* **Work instruction**
Only the count is needed. Count the lines below with the word "checkmark" in them.

*** Data section Section Begins ***

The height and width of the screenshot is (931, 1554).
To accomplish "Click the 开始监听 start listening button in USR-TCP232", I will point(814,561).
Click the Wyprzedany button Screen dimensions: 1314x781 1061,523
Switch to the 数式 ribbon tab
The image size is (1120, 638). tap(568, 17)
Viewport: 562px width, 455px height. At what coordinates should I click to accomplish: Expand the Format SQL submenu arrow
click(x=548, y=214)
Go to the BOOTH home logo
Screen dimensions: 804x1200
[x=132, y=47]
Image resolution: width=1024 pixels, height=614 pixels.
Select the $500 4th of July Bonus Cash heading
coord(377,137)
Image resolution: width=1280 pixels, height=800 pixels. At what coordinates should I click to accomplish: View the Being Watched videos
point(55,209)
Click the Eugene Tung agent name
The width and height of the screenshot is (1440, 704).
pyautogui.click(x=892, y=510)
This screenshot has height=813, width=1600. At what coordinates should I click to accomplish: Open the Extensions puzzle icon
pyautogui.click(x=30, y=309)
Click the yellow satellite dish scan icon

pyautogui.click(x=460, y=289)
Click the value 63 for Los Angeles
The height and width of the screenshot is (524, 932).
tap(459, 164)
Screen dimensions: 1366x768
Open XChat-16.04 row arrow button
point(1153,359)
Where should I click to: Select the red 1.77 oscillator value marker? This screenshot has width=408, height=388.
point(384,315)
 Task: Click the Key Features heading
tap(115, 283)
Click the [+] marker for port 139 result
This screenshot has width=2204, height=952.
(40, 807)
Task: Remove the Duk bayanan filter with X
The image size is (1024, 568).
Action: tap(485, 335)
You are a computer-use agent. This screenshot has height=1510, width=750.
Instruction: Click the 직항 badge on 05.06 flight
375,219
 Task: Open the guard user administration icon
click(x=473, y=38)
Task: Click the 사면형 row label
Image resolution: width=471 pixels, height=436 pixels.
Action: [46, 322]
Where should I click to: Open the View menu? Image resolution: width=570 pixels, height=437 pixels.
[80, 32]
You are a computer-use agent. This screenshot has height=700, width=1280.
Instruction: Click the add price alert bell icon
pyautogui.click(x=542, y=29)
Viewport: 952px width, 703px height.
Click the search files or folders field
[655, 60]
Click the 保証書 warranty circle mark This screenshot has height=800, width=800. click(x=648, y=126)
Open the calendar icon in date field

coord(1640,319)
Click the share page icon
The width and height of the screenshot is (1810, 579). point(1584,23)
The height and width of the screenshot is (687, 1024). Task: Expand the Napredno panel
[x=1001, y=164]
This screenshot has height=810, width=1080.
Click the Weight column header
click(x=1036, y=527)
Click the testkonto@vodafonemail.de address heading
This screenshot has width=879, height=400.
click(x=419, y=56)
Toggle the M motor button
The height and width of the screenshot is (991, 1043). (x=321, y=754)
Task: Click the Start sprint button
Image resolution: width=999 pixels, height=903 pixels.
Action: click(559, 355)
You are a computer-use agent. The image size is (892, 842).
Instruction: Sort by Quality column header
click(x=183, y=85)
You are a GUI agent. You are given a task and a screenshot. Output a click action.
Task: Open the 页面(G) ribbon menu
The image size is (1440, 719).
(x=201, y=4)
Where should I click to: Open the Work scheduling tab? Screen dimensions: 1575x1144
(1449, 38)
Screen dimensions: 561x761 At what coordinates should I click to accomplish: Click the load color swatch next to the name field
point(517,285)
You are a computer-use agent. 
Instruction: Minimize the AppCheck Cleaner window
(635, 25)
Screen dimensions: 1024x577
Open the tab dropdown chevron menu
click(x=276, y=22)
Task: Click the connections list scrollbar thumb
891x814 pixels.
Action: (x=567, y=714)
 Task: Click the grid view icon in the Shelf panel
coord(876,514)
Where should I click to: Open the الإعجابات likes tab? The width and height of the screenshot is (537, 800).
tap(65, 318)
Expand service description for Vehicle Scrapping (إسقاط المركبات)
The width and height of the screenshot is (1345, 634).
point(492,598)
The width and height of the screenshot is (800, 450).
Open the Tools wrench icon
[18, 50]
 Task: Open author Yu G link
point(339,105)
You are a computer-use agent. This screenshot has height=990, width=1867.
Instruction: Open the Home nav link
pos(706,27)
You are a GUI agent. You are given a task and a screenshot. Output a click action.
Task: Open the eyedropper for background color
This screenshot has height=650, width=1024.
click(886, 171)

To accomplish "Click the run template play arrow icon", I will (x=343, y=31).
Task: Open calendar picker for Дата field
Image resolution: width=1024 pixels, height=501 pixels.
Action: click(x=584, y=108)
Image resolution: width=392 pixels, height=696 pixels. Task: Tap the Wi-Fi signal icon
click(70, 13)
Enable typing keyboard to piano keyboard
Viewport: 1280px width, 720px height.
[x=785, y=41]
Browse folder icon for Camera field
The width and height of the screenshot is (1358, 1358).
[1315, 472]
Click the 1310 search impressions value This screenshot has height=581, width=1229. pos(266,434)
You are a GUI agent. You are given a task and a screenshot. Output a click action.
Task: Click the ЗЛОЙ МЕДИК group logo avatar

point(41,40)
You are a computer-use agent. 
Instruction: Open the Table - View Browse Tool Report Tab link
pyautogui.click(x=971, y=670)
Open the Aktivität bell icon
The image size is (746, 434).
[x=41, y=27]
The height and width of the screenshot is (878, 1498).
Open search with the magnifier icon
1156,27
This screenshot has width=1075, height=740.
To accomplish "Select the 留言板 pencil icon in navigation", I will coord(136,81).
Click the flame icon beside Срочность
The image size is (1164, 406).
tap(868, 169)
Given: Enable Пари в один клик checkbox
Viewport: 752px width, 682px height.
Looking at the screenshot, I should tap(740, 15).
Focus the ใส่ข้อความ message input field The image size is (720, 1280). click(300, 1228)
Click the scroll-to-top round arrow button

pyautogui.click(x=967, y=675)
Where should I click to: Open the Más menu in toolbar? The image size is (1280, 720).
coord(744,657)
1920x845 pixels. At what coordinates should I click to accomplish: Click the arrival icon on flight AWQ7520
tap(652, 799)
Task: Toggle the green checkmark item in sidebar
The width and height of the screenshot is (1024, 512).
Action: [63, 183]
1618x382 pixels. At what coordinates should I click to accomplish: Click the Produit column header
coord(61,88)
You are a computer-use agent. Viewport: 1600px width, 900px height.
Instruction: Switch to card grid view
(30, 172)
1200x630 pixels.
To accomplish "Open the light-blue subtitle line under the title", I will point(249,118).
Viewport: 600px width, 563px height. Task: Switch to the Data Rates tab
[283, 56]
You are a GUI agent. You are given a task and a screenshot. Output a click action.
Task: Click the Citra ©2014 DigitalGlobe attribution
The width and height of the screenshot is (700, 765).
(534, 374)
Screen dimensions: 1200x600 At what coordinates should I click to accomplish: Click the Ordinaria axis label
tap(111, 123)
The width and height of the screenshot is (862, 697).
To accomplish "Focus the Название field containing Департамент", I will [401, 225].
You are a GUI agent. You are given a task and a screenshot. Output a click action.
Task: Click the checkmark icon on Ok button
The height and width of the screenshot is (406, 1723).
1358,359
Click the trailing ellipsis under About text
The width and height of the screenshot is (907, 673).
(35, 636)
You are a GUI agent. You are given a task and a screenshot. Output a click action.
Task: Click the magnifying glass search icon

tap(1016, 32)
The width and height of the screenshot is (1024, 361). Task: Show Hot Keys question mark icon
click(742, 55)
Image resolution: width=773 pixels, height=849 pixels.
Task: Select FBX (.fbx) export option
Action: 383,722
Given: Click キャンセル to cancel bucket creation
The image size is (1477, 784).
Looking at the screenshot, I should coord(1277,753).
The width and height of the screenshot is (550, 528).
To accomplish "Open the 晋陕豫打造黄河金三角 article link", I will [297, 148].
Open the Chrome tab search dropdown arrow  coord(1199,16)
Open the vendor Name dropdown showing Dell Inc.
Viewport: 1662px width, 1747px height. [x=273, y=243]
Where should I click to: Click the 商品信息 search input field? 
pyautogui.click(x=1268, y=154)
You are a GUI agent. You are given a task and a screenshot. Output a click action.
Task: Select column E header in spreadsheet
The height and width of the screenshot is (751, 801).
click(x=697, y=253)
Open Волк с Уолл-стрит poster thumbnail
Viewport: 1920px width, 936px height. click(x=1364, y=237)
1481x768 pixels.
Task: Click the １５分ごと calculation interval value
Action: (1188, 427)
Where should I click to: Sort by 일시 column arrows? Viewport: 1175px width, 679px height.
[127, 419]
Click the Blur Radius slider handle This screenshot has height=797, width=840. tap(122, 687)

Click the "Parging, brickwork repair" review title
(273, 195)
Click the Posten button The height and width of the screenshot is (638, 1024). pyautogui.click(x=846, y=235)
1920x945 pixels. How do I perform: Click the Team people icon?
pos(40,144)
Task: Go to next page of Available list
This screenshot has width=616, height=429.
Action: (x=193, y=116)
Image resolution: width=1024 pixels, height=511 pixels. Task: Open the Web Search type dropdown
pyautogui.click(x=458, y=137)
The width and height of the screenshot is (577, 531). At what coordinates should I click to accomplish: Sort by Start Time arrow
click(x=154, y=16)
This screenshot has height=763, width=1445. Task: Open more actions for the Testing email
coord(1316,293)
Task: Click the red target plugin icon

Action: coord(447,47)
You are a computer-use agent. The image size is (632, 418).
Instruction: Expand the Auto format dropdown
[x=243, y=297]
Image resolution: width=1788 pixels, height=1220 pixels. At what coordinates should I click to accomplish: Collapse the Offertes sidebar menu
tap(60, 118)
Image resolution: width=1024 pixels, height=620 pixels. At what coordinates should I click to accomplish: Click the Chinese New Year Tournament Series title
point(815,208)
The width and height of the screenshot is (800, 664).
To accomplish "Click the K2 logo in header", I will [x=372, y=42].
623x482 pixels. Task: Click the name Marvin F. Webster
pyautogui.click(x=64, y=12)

*** Data section Section Ends ***

* **Worked solution**
2